## To do
Copy out word for word the items that start with the line containing "would [550, 495]" and end with the line containing "(185, 681).", including both of those lines.
=======
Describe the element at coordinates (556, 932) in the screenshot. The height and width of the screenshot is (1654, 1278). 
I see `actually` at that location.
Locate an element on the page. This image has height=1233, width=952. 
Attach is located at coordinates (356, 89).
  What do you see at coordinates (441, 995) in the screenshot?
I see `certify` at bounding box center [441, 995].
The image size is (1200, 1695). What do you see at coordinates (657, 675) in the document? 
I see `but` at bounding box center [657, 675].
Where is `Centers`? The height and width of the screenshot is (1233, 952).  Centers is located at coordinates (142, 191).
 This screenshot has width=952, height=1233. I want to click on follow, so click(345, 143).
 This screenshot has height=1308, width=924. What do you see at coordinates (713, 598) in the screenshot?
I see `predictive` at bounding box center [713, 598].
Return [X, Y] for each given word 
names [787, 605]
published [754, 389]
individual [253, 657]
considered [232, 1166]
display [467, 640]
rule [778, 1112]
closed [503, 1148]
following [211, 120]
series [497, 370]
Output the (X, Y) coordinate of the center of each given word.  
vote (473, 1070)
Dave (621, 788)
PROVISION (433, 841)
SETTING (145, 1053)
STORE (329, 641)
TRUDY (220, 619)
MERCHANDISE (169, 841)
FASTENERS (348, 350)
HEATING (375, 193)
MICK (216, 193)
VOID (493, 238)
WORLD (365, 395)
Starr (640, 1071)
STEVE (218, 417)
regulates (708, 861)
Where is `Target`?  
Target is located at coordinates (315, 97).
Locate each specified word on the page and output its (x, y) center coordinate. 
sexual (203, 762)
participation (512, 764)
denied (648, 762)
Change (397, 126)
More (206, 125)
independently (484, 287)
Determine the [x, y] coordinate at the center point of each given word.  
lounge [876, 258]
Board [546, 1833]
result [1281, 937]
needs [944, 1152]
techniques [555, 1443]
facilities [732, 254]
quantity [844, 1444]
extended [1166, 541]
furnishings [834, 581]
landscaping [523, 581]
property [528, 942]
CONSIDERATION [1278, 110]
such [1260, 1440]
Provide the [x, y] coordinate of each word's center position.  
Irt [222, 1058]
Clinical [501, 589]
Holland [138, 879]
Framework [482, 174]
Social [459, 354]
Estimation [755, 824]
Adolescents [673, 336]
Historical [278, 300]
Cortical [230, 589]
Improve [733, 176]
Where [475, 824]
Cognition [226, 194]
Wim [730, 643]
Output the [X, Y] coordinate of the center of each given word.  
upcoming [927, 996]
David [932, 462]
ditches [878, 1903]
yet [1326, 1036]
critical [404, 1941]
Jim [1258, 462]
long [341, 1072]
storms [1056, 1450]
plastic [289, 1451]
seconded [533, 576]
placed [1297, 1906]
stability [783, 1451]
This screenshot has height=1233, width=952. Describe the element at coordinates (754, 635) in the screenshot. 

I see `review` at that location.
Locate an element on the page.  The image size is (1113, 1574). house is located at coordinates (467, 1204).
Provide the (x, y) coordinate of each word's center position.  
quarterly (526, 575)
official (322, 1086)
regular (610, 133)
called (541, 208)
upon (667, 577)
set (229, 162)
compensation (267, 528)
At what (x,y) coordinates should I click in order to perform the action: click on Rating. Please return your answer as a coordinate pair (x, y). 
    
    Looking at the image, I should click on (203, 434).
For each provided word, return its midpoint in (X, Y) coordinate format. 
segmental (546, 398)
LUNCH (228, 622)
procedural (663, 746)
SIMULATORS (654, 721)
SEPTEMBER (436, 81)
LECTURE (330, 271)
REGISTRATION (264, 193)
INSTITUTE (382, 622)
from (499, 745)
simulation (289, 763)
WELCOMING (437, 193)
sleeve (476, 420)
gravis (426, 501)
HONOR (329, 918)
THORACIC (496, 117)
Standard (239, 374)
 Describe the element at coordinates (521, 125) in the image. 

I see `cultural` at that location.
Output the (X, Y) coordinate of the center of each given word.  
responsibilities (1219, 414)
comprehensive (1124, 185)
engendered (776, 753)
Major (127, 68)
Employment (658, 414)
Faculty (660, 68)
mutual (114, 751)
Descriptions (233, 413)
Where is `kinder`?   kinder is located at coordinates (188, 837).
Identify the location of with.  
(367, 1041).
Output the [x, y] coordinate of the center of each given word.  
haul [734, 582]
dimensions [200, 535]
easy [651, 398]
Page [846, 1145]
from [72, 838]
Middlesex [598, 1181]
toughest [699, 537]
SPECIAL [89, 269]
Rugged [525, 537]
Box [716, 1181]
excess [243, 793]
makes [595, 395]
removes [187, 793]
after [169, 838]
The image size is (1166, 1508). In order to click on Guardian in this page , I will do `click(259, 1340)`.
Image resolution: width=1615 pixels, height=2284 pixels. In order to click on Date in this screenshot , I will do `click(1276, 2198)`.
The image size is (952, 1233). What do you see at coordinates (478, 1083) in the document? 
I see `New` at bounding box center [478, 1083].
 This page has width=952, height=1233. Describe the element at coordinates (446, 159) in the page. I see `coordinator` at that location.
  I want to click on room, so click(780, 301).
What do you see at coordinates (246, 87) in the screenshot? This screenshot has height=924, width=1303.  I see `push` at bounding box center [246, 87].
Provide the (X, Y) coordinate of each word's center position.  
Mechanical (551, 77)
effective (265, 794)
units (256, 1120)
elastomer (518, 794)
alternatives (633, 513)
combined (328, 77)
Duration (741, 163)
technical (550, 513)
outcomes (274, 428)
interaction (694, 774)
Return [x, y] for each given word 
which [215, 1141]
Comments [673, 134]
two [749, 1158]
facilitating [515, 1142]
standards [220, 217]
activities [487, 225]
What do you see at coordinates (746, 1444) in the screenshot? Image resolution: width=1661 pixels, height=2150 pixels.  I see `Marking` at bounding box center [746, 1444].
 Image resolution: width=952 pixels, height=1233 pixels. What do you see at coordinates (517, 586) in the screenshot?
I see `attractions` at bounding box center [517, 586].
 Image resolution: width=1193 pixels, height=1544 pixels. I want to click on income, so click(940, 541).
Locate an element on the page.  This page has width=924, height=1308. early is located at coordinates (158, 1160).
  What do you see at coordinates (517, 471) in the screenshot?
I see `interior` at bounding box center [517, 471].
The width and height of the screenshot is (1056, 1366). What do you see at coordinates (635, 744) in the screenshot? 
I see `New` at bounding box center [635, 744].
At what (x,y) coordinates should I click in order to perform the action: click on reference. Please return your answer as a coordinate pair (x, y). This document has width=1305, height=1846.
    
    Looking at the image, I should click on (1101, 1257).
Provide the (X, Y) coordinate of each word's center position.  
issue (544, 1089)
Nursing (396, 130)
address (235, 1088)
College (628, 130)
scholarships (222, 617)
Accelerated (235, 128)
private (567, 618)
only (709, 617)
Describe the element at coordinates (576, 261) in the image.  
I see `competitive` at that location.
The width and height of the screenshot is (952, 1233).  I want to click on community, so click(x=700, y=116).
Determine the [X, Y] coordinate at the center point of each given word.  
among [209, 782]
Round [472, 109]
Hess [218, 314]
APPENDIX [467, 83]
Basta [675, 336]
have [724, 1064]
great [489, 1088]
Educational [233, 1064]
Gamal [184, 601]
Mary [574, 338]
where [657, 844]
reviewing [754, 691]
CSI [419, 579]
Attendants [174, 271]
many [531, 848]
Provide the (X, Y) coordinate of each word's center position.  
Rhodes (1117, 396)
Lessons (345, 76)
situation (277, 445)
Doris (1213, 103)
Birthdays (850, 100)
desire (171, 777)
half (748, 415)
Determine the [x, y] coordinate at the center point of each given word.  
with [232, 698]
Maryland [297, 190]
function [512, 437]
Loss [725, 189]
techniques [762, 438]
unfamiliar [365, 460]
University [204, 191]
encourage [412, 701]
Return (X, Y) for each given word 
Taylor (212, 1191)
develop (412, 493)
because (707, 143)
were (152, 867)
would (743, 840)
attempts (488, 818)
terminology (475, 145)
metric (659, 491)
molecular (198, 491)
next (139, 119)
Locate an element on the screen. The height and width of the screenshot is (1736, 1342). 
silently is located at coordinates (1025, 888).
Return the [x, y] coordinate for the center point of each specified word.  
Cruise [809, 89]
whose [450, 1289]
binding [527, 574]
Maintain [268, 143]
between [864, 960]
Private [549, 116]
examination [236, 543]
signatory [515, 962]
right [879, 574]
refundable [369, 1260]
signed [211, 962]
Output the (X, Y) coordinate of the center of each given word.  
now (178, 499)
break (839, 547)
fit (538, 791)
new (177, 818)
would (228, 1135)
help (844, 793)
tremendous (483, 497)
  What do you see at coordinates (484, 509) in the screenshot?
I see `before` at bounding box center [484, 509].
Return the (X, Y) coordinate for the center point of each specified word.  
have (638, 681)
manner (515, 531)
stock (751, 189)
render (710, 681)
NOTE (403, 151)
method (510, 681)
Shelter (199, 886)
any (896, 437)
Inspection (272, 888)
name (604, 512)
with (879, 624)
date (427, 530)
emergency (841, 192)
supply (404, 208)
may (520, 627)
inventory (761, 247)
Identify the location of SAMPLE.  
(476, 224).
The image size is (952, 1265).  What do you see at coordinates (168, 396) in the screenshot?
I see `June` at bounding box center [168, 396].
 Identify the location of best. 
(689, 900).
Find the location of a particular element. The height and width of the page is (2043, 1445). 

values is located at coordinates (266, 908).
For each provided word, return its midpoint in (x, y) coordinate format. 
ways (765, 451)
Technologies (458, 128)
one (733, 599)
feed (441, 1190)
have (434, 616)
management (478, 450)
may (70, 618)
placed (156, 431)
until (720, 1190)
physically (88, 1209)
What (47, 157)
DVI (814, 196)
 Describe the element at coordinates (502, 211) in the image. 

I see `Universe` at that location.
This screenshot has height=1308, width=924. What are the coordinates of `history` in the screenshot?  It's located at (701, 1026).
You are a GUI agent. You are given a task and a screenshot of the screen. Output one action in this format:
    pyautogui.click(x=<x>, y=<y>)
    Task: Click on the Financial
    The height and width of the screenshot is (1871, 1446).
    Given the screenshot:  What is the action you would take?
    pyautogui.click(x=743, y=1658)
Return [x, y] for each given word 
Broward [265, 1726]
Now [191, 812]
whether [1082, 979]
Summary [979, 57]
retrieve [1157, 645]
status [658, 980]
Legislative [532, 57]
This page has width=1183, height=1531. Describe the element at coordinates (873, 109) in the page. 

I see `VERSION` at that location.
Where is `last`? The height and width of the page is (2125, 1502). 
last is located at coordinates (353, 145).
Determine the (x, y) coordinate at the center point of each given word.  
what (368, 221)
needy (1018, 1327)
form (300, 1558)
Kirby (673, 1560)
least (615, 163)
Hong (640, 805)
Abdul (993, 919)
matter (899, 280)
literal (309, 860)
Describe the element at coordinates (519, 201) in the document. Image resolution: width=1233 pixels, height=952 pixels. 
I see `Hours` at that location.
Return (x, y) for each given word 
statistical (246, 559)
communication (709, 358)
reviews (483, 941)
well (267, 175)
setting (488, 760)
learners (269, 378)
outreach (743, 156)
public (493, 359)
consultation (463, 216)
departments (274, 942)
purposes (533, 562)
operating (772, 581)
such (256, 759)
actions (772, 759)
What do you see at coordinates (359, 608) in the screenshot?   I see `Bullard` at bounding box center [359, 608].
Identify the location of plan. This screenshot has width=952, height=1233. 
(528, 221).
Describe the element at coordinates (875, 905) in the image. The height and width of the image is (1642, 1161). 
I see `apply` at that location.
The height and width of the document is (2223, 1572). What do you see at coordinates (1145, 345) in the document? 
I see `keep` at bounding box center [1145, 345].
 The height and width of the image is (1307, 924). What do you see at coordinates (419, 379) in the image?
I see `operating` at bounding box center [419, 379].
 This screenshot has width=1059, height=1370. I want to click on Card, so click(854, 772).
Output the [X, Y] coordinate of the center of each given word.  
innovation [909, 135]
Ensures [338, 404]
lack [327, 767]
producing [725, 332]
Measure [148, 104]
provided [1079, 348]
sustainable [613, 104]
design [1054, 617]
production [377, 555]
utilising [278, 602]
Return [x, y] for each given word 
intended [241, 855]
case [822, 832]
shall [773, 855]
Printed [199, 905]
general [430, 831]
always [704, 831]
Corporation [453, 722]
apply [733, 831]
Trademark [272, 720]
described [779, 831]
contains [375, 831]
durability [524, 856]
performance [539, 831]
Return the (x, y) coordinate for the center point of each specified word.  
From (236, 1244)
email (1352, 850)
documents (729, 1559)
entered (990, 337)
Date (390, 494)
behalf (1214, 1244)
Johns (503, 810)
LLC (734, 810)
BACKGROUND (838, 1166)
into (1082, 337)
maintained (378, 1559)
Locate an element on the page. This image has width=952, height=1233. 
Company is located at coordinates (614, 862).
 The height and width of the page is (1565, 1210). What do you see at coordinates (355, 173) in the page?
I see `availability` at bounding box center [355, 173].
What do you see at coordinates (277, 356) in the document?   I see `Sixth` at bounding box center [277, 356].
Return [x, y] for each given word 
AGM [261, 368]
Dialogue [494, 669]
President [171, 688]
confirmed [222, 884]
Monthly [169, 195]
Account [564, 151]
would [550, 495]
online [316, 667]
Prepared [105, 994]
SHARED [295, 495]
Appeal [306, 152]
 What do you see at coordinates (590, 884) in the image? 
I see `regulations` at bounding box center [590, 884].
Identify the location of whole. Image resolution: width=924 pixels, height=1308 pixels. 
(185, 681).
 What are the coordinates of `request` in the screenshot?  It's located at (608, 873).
=======
## The output
would [550, 495]
online [316, 667]
Prepared [105, 994]
SHARED [295, 495]
Appeal [306, 152]
 What do you see at coordinates (590, 884) in the image? 
I see `regulations` at bounding box center [590, 884].
Identify the location of whole. Image resolution: width=924 pixels, height=1308 pixels. 
(185, 681).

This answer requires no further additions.